Adam Schefter of ESPN also has gotten a quote from Claiborne’s agent, Bus Cook.
“I haven’t heard a word about it,” Cook said of the score. “I haven’t talked to anybody about it. All I know is that [Claiborne] was from a complicated defensive system and he flourished in it. I’ve never seen any sort of deficiency in him. I’m sitting here in shock at what you’re telling me.
“And if it is true, how does that get out? I thought the Commissioner was going to put safeguards on this information and there would be severe discipline if it ever did get out. I don’t know if he scored a 4 or a 40. All I know is he’s a great kid, he’s smart, and I’ve been thoroughly impressed with everything about him.”
The truth is that Cook shouldn’t be in shock. With ample samples of the Wonderlic available, Cook and every agent worth his or her commission should know before the kid takes the test the neighborhood in which his score is expected to land.
Moreover, if the sudden assertion elsewhere that Claiborne has a learning disability is true (and that argument would tend to conflict with Cook’s comments), it becomes even more important for Cook to know about it and to take steps aimed at protecting his client from being put into a situation that will result in an unjust outcome.
And so, regardless of why or how Claiborne scored so low, Cook should have known it was coming, and Cook should have either tried to find a way to improve the score — or Cook should have advised Claiborne not to take the test.
That’s a point Dan Patrick has been making for a long time, and it’s a great one.

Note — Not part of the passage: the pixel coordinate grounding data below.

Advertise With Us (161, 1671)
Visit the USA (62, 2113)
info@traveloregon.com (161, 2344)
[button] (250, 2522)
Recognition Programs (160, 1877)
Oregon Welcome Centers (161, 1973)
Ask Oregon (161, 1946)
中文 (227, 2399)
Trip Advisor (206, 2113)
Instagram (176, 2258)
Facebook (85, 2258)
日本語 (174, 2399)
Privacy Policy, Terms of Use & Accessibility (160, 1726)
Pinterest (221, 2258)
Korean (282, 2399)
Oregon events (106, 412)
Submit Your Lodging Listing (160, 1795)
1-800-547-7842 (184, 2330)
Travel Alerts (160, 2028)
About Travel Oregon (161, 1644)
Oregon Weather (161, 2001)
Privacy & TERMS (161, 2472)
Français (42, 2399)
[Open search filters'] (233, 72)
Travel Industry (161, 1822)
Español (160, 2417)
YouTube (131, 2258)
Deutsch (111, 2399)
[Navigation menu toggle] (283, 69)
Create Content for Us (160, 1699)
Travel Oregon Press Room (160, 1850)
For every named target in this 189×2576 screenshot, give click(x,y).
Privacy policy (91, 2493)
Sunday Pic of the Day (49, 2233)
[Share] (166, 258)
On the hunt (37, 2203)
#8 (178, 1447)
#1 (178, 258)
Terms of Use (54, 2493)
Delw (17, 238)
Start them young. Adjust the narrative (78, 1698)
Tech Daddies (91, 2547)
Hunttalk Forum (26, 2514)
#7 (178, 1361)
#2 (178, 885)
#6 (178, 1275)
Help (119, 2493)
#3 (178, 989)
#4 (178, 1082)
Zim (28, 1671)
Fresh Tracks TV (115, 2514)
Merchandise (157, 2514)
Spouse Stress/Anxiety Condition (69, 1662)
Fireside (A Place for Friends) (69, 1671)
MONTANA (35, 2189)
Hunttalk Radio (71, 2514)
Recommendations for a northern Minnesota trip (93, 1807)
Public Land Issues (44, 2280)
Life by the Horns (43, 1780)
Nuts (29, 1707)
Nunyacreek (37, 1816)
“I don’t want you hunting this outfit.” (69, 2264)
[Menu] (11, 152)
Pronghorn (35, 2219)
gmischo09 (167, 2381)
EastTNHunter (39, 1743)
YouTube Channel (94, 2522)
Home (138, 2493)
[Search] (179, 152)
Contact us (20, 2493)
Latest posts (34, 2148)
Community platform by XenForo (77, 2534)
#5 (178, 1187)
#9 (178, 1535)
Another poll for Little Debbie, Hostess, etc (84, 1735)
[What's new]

Incoming rookies routinely decline to run the 40 or participate in certain drills. If there’s any concern that the score will be low, why not refuse to take the Wonderlic? The easy explanation for refusing would be that the player doesn’t believe the NFL will maintain the confidentiality of the score.
If the score doesn’t impact draft stock, then refusing to submit to the test shouldn’t matter, either.
The NFL can gnash its teeth all it wants about the fact that the information gets out. Regardless, the information will continue to get out. Everything relating to the draft gets out — whether it’s the Wonderlic scores or or stupid/funny things guy said during interviews or which guys failed drug tests at the Scouting Combine (there’s already one fairly high-profile name link to a failed February 2012 drug test).
Since a low Wonderlic score invariably is met with the argument that it won’t affect the player’s draft stock because the score doesn’t matter, the bigger question is why does the NFL keep using the Wonderlic test?
Maybe every player should refuse to take it until the NFL provides a compelling explanation for continuing to insist that they submit to a test that doesn’t say anything about their football ability, especially since the NFL can’t guarantee that the information won’t be disclosed. Maybe, in the end, that will prompt the NFL to quit using a test that apparently has no correlation to a guy’s ultimate performance.